(Provided information):
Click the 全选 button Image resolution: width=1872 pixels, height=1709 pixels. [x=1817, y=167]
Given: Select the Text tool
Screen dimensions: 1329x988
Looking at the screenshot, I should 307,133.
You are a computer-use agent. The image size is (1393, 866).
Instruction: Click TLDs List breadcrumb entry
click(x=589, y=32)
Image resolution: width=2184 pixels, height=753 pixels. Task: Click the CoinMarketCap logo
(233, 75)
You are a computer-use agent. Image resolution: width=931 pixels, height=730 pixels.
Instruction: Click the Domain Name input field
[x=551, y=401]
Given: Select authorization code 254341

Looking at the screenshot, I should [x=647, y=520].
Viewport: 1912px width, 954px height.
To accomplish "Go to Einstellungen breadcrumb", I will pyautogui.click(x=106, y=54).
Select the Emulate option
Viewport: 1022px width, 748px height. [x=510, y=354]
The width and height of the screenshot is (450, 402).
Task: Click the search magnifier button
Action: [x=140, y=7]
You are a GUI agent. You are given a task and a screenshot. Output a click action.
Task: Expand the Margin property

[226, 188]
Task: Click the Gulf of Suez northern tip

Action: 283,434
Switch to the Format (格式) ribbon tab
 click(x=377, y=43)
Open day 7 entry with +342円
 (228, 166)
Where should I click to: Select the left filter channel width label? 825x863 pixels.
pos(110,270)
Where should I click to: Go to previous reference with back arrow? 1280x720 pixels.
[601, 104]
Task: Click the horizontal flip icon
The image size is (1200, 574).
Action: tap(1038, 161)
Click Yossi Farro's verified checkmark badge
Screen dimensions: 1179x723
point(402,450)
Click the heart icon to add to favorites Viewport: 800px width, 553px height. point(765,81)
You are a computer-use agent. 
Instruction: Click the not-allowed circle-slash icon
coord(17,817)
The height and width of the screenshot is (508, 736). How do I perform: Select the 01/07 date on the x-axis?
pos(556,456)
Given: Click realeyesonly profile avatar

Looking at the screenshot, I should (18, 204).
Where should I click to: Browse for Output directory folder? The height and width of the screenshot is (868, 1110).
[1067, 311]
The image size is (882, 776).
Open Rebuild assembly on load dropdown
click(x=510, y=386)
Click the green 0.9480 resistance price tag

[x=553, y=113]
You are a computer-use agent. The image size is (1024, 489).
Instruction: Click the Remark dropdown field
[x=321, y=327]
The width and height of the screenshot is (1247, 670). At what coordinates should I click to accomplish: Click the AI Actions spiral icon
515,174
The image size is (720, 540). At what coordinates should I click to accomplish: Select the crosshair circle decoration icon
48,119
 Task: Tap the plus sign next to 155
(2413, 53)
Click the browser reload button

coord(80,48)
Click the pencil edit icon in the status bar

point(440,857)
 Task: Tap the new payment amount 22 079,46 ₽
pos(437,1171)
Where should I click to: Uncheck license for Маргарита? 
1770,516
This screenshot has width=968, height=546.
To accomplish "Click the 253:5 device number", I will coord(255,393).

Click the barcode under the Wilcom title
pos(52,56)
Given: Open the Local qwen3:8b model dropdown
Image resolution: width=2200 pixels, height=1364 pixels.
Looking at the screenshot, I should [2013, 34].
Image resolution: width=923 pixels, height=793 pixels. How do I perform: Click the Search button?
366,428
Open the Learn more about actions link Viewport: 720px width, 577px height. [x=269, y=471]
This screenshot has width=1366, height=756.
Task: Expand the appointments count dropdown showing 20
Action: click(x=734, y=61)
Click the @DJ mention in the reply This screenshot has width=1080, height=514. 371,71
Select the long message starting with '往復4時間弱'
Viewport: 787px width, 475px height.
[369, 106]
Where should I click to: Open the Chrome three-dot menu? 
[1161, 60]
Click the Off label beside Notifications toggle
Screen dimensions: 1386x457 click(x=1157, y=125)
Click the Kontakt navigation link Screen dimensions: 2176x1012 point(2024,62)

(Problem to solve):
Copy exactly the lines from the top of the entries through the line with "You are a computer-use agent. Image" in it, please, keeping both ends and adding nothing.

(Expected answer):
Click the 全选 button Image resolution: width=1872 pixels, height=1709 pixels. [x=1817, y=167]
Given: Select the Text tool
Screen dimensions: 1329x988
Looking at the screenshot, I should 307,133.
You are a computer-use agent. The image size is (1393, 866).
Instruction: Click TLDs List breadcrumb entry
click(x=589, y=32)
Image resolution: width=2184 pixels, height=753 pixels. Task: Click the CoinMarketCap logo
(233, 75)
You are a computer-use agent. Image resolution: width=931 pixels, height=730 pixels.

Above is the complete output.